At the risk of sounding like old man played by Dana Carvey on SNL it didn’t used be like this. We watched our sports and took it like a man.
Bill Klem, a Hall of Fame umpire who worked the game for 37 years, was known for saying, It ain’t nothin’ till I call it”. Not anymore. Everything is held in the court of public opinion and if the public is lucky, that will sway the sports’ organizations decisions.
Just in the past month, we’ve had some close calls. Baseball fans are going mental calling for the reversal of Jim Joyce’s last call of Armando Galaraga’s near perfect game. (I don’t agree with Bud very often but I’ve come around to his thinking on this. Can you imagine the precedent this would set?)
Earlier this month, umps at the Women’s Softball College World Series were called into question a couple of times… enough that it was brought up in the media.
And now during the 2010 World Cup (after USA’s unfortunate departure), FIFA is coming under fire for their officiating. Guess what? They’re now considering high-tech solutions to solve their problems.
So either a) officiators are somehow getting worse, b) the fans are getting more picky about their officiating, or c) the media doesn’t have anything better to cover.
My guess is that it’s a combination of b and c.

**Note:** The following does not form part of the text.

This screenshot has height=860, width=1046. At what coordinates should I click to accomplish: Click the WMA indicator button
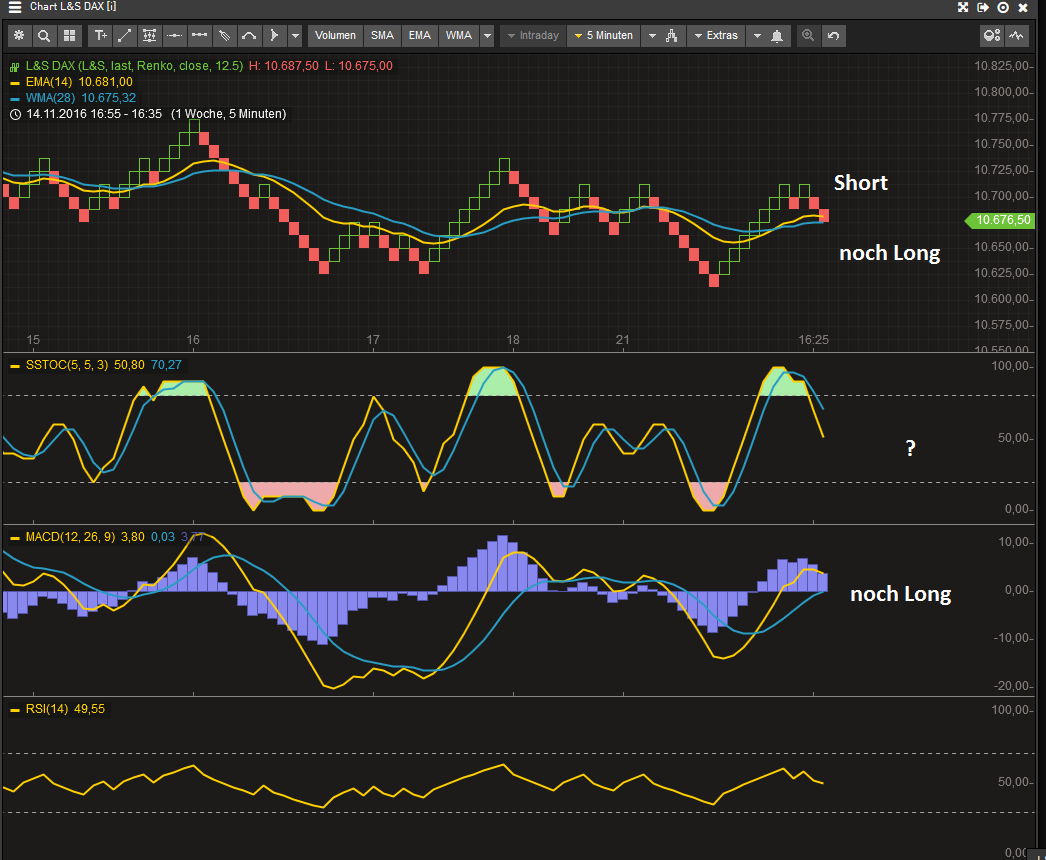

Quite simply, what’s happening now is that the men in blue are stuck in an era where there have been some high profile missed calls. As a result, the spotlight is on them where is shouldn’t be. You know an umpire is doing a good job when you don’t remember him and can’t recall his name. THEN he’s doing his job.
Now however, this issue is stuck in neutral and everyone is looking for the umpire to make a mistake. And when he does, here come the typical articles in press/blogosphere… “SEE SEE!! We need to institute/expand instant replay!!”.
As I feel with most things in life, baseball should not make snap decisions based on high profile mistakes or media-driven policy.
To me, it ain’t nothin till an ump calls it.